** START OF Given records **

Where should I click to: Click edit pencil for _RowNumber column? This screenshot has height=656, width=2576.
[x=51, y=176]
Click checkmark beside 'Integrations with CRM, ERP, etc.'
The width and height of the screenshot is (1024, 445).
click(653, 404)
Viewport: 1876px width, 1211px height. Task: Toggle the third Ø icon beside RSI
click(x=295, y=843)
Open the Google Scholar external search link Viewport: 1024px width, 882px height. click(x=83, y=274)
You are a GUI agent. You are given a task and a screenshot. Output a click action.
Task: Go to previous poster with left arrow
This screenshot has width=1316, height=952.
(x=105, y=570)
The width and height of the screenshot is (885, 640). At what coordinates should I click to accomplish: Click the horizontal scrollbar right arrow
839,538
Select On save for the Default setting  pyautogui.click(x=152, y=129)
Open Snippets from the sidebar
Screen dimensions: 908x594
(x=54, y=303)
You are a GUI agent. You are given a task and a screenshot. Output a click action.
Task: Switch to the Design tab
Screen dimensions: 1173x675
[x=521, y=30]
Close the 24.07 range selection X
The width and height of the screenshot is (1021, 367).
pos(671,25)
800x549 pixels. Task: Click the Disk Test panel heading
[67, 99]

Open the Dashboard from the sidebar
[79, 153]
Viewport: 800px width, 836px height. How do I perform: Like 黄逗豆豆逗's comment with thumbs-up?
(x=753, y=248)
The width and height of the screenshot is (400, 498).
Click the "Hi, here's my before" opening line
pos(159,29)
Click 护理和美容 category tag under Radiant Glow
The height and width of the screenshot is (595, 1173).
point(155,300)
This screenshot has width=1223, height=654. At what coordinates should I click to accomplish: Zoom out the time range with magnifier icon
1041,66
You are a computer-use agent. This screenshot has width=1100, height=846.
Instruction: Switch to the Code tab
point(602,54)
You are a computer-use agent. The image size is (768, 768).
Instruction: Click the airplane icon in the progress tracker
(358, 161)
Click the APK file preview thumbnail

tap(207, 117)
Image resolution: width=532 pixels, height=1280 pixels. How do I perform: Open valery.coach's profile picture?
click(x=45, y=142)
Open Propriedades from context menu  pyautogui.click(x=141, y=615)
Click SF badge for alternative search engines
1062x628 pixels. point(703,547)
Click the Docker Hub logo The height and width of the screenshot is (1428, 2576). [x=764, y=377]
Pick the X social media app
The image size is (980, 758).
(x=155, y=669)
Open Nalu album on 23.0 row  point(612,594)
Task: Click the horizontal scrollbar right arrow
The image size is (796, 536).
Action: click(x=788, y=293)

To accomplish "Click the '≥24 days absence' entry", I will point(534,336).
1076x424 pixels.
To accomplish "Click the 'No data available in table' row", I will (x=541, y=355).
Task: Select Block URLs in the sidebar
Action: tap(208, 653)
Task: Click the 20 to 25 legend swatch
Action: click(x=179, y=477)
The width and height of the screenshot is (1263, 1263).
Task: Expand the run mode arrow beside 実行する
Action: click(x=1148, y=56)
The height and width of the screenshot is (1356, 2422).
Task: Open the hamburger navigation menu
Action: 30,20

** END OF Given records **

Lay out the entries above as a Markdown table with the columns Row and Line, covering the stretch from the line containing "Open Propriedades from" through the line containing "I will point(534,336).", both ends included. Number each line in the Row column and leave out blank lines.

Task solution:
| Row | Line |
|---|---|
| 1 | Open Propriedades from context menu  pyautogui.click(x=141, y=615) |
| 2 | Click SF badge for alternative search engines |
| 3 | 1062x628 pixels. point(703,547) |
| 4 | Click the Docker Hub logo The height and width of the screenshot is (1428, 2576). [x=764, y=377] |
| 5 | Pick the X social media app |
| 6 | The image size is (980, 758). |
| 7 | (x=155, y=669) |
| 8 | Open Nalu album on 23.0 row  point(612,594) |
| 9 | Task: Click the horizontal scrollbar right arrow |
| 10 | The image size is (796, 536). |
| 11 | Action: click(x=788, y=293) |
| 12 | To accomplish "Click the '≥24 days absence' entry", I will point(534,336). |